Belgians fight caterpillar infestation
4 June 2007, BRUSSELS (AP) - A Belgian army contingent joined the fight Monday against a mass outbreak of irksome caterpillars in oak trees which can give people skin rash and breathing problems.
4 June 2007
BRUSSELS (AP) - A Belgian army contingent joined the fight Monday against a mass outbreak of irksome caterpillars in oak trees which can give people skin rash and breathing problems.
Two dozen soldiers will join firefighters in northern Belgium where the so-called oak procession caterpillars have spread to record numbers because of warmer-than-usual weather, creating prime living conditions for the insect.
The hairs on the back of the caterpillars can cause anything from mild itching to painful irritations or dermatitis and asthma attacks.
In the countryside in the provinces of eastern Limburg and central Flemish Brabant, workers have been using gas flames to burn and kill the caterpillars from the oak trees, the only tree they inhabit.
Yet they keep coming back.
Officials say that because of a genetic mutation that occurred some 100 years ago, the caterpillars are immune to anti-pest spays usually favoured by authorities in such cases.
First sighted in 1758 in the Netherlands, the caterpillars have slowly spread southwards, feeding on oak leaves and nothing else.
They are called procession caterpillars because they crawl in long lines, one after another, up the oaks. Their hairs are extremely thin and can be carried in the air by the slightest gust of wind. The caterpillars can also shoot their hairs off into the wind if they feel threatened.

Records supplied>
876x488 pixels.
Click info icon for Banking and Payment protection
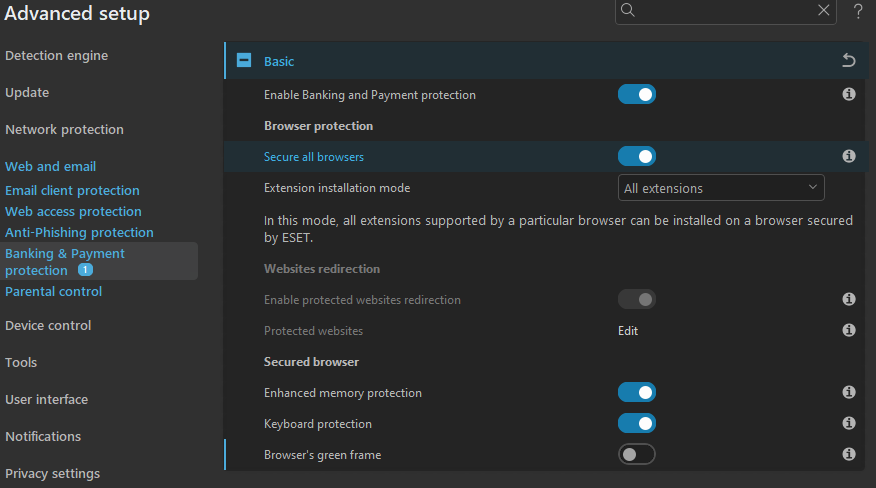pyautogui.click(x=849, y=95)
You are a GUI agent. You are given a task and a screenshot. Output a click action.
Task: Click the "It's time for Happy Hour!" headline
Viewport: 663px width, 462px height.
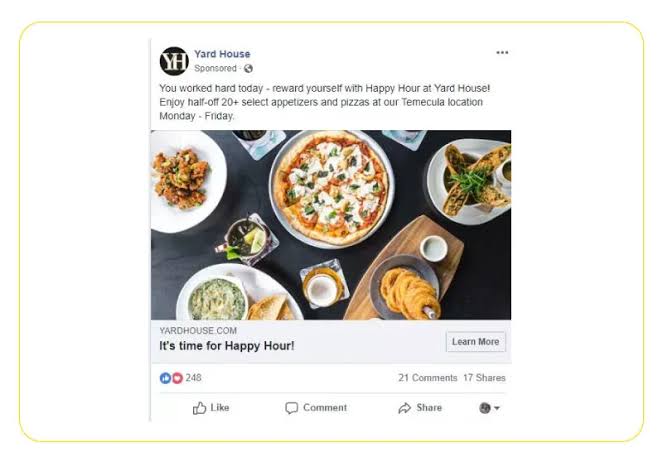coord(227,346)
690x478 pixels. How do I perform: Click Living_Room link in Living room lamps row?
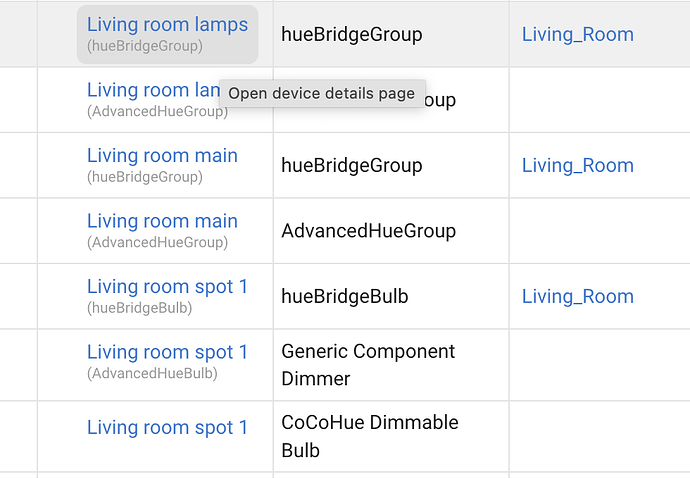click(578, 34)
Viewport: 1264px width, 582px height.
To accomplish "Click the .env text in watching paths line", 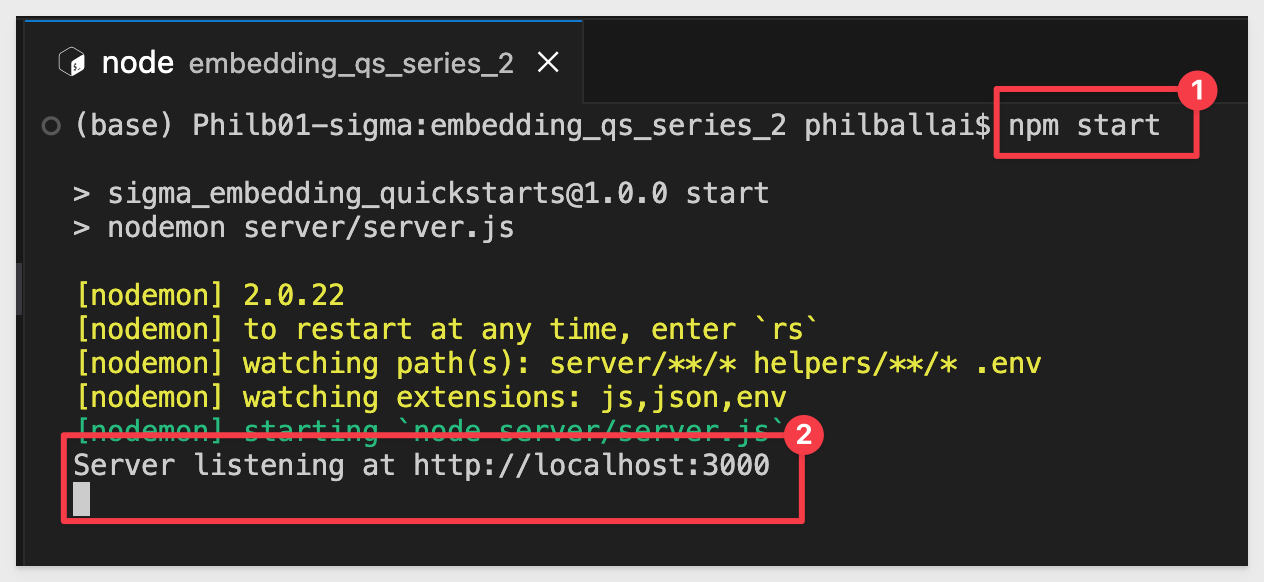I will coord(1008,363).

--

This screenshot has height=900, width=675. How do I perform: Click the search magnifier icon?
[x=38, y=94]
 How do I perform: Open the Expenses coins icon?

What you need to do>
**1.** Decide whether each statement agrees with the news report on the caterpillar outbreak, answering yes or no and quoting the words of the report that decide it. (a) The caterpillars live only in oak trees. (b) The caterpillars were first sighted in Belgium. (c) The caterpillars can shoot off their hairs when they feel threatened.
**2.** According to the news report on the caterpillar outbreak, how many soldiers will join the firefighters in northern Belgium?

Written answers>
**1.**
(a) Yes: "the oak trees, the only tree they inhabit"
(b) No: "First sighted in 1758 in the Netherlands"
(c) Yes: "The caterpillars can also shoot their hairs off into the wind if they feel threatened."

**2.** Two dozen soldiers.